房能は明応3年に父親の跡を継いで越後国守護職となり、上杉家の勢力拡大に力を注ぎましたが、永正4年に越後国守護代の上杉為景が反乱を起し、戦局が不利となり顕定を頼り関東に落ち延びる際、追撃を受け天水越で自刃に追い込まれています。小林壱岐守は房能の自刃の報を受け、越後国に撤退したとされ、宗守城は一時廃城になったと思われます。
70年後、房能の子孫とされます藤井嘉兵衛が城主だったとされ、上杉謙信の越中国侵攻により奮戦空しく宗守城は落城し嘉兵衛も討死したとされます。

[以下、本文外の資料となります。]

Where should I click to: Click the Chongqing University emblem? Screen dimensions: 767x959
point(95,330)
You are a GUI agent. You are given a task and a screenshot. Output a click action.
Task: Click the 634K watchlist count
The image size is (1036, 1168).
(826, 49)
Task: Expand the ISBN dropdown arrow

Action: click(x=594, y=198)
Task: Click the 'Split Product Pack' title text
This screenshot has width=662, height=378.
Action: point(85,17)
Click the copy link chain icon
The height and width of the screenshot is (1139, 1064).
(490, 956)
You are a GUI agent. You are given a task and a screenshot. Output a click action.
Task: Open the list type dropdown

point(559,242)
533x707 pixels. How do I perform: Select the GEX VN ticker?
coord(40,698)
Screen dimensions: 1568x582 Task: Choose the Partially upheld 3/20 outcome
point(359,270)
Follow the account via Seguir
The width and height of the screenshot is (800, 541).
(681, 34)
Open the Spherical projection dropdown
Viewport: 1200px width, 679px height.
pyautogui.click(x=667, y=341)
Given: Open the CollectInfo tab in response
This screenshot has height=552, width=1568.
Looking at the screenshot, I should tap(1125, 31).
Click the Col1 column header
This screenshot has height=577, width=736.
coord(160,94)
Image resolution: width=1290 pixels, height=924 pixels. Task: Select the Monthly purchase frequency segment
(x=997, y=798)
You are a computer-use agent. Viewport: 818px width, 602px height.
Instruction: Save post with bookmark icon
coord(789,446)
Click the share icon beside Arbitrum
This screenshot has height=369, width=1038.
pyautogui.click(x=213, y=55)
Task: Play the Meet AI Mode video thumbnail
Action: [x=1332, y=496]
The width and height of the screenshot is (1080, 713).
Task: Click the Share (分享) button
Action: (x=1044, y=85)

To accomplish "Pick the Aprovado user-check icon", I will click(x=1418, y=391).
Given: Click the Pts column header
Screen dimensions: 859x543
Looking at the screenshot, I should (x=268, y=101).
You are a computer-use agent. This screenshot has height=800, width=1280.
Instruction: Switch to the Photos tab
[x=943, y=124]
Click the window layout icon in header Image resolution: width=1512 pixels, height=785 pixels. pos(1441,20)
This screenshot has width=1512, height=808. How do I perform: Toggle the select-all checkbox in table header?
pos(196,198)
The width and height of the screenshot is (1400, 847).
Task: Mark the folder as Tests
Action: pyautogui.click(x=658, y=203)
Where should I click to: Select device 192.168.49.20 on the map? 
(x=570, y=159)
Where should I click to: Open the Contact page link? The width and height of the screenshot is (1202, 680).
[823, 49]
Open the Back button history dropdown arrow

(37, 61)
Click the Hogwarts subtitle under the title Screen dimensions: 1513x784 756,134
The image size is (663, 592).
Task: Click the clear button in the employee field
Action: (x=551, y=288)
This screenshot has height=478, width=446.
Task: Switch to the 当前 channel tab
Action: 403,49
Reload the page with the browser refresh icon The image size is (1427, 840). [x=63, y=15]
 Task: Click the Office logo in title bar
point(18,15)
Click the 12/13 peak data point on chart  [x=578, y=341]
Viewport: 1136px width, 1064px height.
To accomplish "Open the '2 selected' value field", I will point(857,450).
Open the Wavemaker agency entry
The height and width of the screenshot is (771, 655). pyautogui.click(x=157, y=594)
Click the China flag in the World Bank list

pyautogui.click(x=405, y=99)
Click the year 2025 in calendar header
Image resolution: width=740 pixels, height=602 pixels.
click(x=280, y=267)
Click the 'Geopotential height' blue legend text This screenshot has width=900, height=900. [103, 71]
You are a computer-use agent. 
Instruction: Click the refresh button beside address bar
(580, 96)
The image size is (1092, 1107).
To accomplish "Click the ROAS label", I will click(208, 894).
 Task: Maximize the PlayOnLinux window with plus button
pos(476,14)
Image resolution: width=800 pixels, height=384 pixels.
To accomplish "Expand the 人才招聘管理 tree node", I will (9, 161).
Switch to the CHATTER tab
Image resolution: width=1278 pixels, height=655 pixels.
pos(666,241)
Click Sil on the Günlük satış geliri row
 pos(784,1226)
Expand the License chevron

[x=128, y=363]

伝説によると、嘉兵衛の奥方である「いち」は臨月だった為、危機を察した嘉兵衛は長男と共に城外に脱出させ、家臣で現在の城端築是安に屋敷を構えていた畑六郎左衛門宅に落ち延び、そこで無事に出産したそうです。しかし、上杉勢の落ち武者狩が差し迫った為、一縷の望みで再び宗守城に戻ると、無情にも上杉兵に見つかった事から奥方は赤ん坊を生きたまま土中に埋め、村はずれで自害したと伝えられています。
廃城後、住民達は宗守城の本丸跡に神明社を開創し現在もその境内として利用されています。境内を取り囲むように土塁が残され、東側以外は宗守城の土塁の遺構とされます。